Hydrol. Earth Syst. Sci., 20, 2295–2307, 2016
https://doi.org/10.5194/hess-20-2295-2016
© Author(s) 2016. This work is distributed under
the Creative Commons Attribution 3.0 License.

Research article 15 Jun 2016

Research article | 15 Jun 2016

Contrasting watershed-scale trends in runoff and sediment yield complicate rangeland water resources planning

Matthew D. Berg1,a, Franco Marcantonio2, Mead A. Allison3,4, Jason McAlister5, Bradford P. Wilcox1, and William E. Fox1,5 Matthew D. Berg et al.
  • 1Department of Ecosystem Science and Management, Texas A&M University, College Station, Texas, USA
  • 2Department of Geology and Geophysics, Texas A&M University, College Station, Texas, USA
  • 3The Water Institute of the Gulf, Baton Rouge, Louisiana, USA
  • 4Tulane University, Department of Earth and Environmental Sciences, New Orleans, Louisiana, USA
  • 5Texas A&M AgriLife Blackland Research & Extension Center, Temple, Texas, USA
  • anow at: Save Water Co, Houston, Texas, USA

Abstract. Rangelands cover a large portion of the earth's land surface and are undergoing dramatic landscape changes. At the same time, these ecosystems face increasing expectations to meet growing water supply needs. To address major gaps in our understanding of rangeland hydrologic function, we investigated historical watershed-scale runoff and sediment yield in a dynamic landscape in central Texas, USA. We quantified the relationship between precipitation and runoff and analyzed reservoir sediment cores dated using cesium-137 and lead-210 radioisotopes.
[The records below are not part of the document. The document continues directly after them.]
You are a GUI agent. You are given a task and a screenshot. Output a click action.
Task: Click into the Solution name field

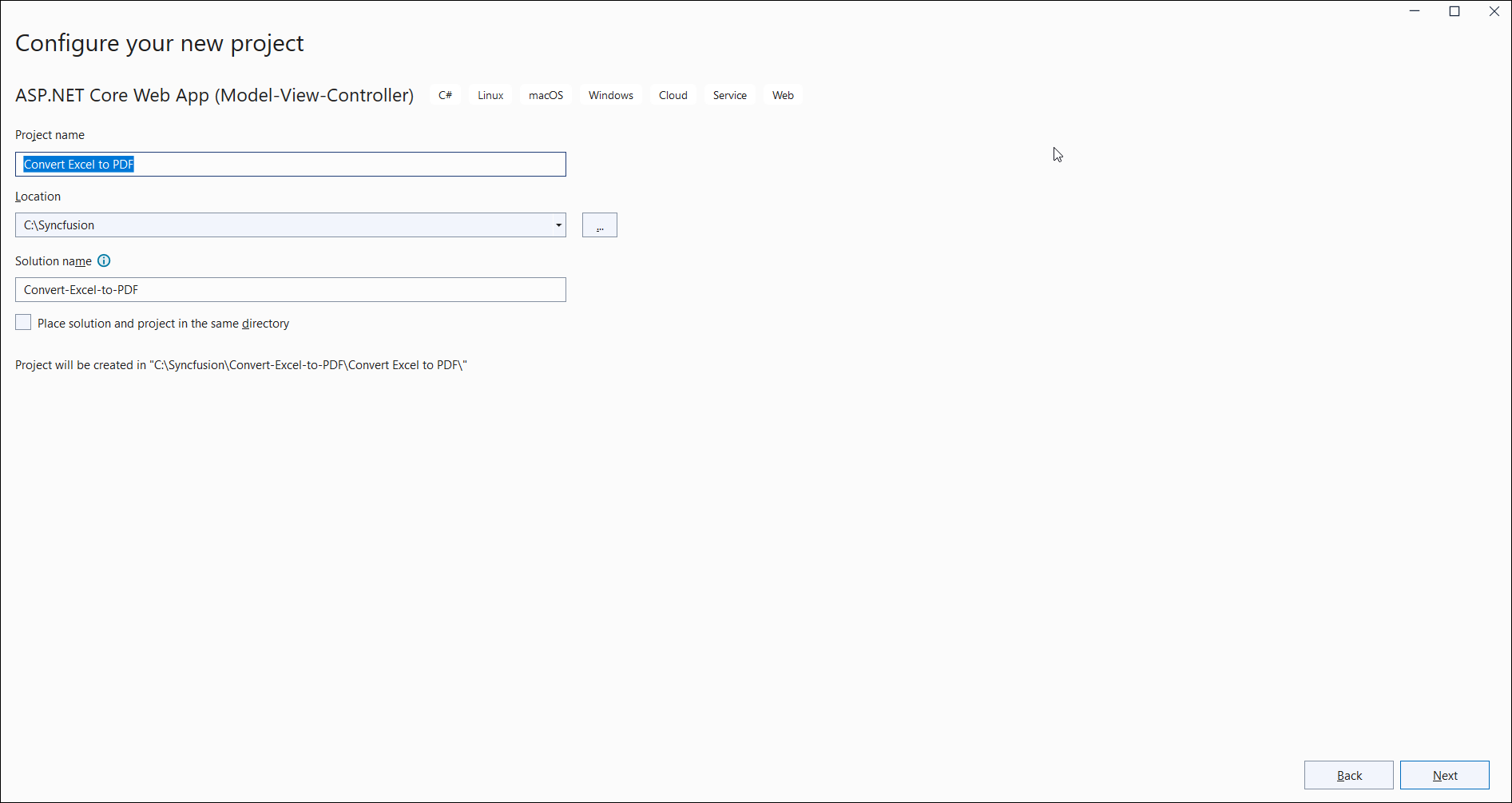click(291, 290)
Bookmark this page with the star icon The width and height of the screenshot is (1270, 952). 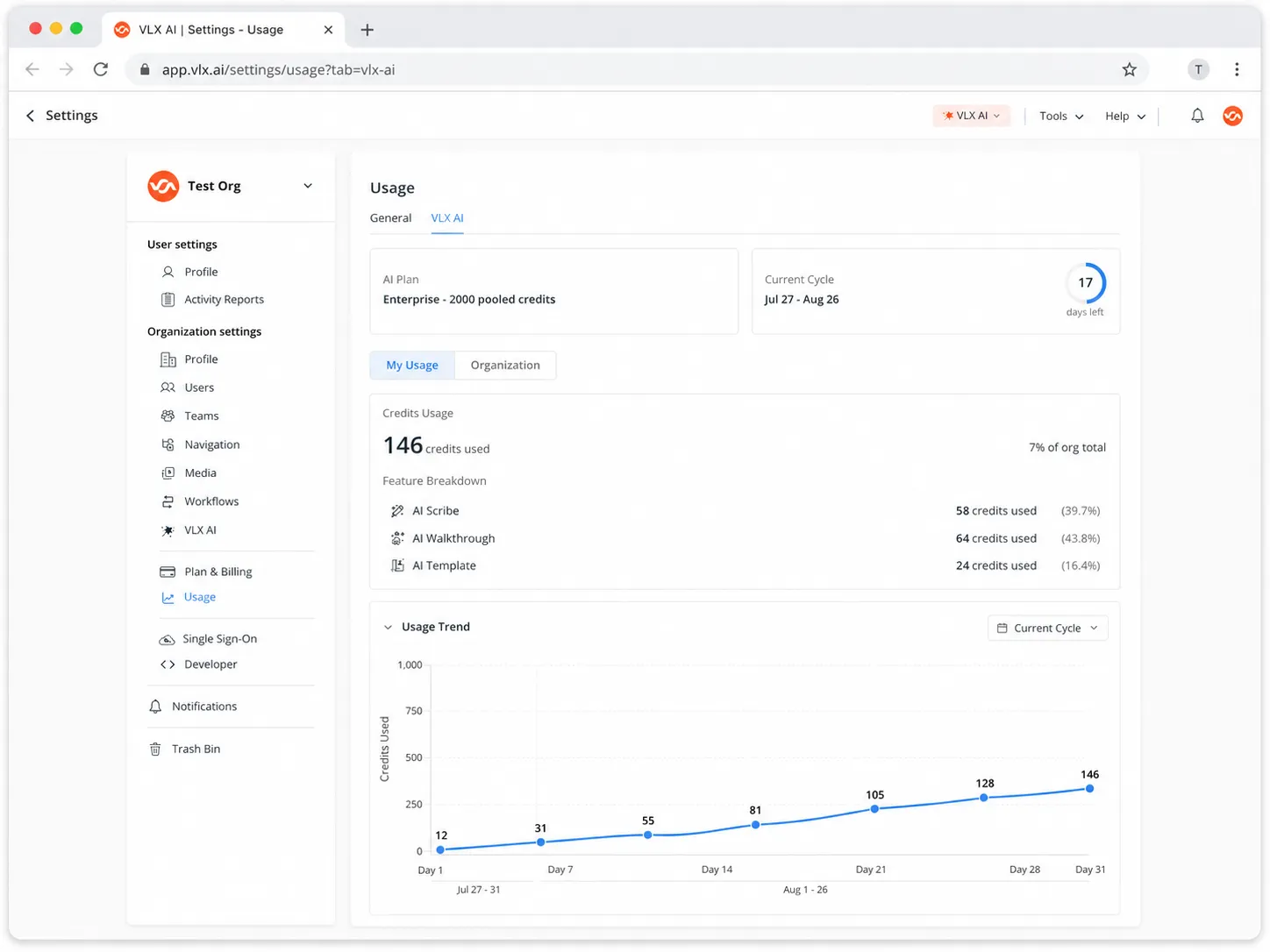pyautogui.click(x=1129, y=69)
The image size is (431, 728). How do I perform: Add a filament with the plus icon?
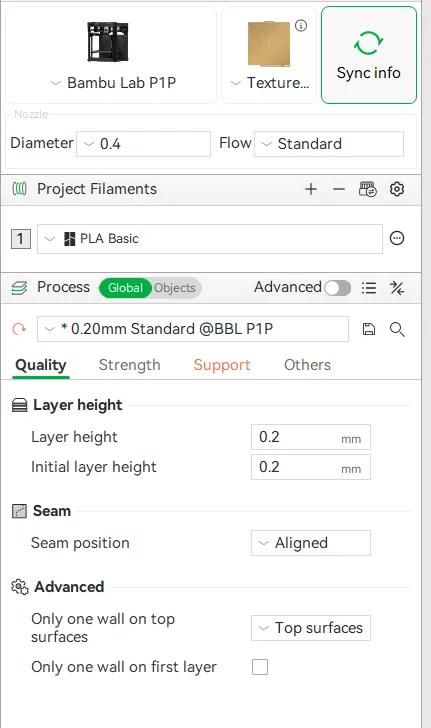(311, 189)
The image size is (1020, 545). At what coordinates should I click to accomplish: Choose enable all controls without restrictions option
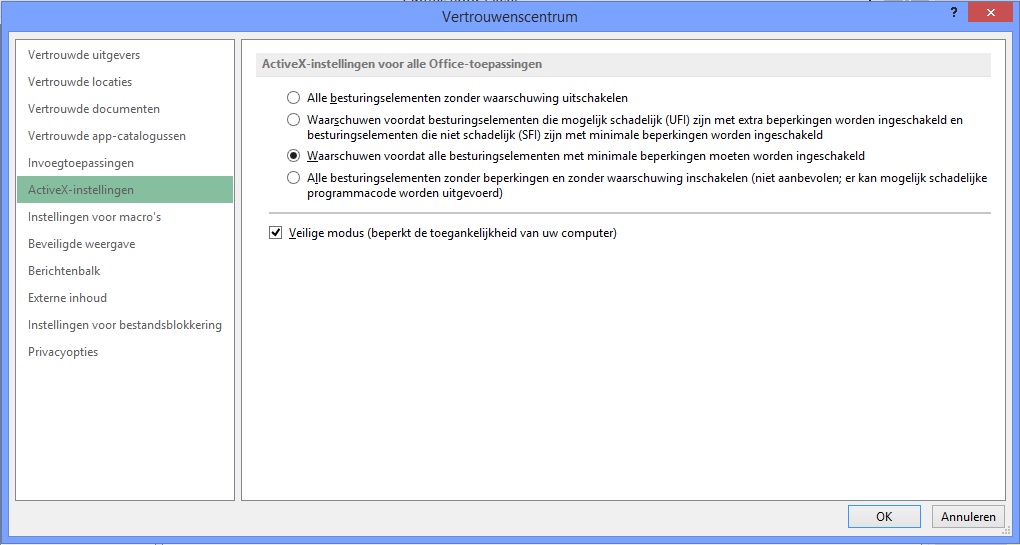(x=293, y=178)
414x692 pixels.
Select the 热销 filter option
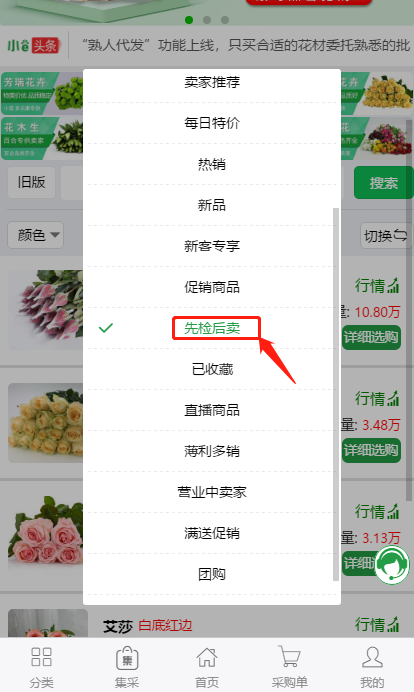tap(212, 164)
Local rainfall and streamflow showed no directional trend over a period of 85 years, resulting in a rainfall–runoff ratio that has been resilient to watershed changes. Reservoir sedimentation rates generally were higher before 1963, but have been much lower and very stable since that time. Our findings suggest that (1) rangeland water yields may be stable over long periods despite dramatic landscape changes while (2) these same landscape changes influence sediment yields that impact downstream reservoir storage. Relying on rangelands to meet water needs demands an understanding of how these dynamic landscapes function and a quantification of the physical processes at work.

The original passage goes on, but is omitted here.